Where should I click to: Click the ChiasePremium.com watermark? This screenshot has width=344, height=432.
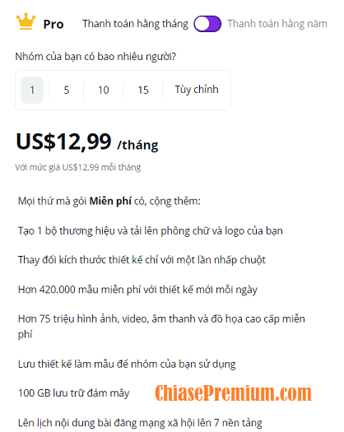tap(233, 393)
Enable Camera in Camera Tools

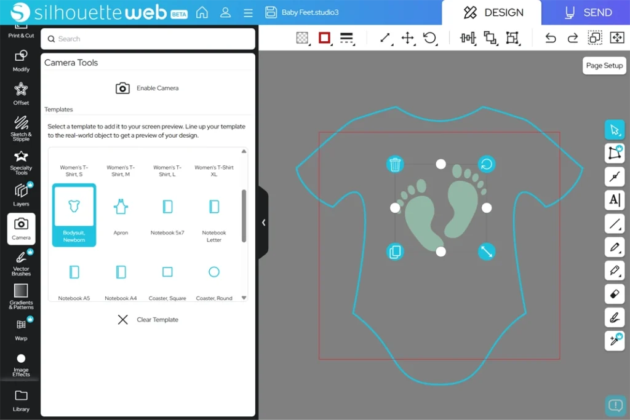click(x=148, y=88)
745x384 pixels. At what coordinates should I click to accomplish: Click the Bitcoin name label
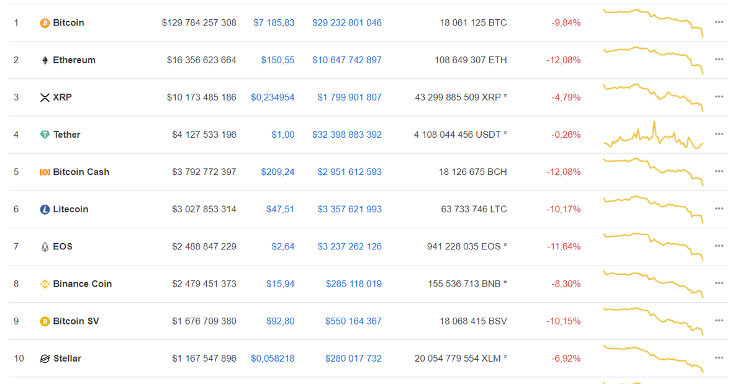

■ ■ ■ ■ ■

* Instructions to follow:
Repeat the material above verbatim. Leave the pictures behind.

* Output:
Where should I click to: Click the ChiasePremium.com watermark? This screenshot has width=344, height=432.
tap(233, 393)
Enable Camera in Camera Tools

click(x=148, y=88)
745x384 pixels. At what coordinates should I click to accomplish: Click the Bitcoin name label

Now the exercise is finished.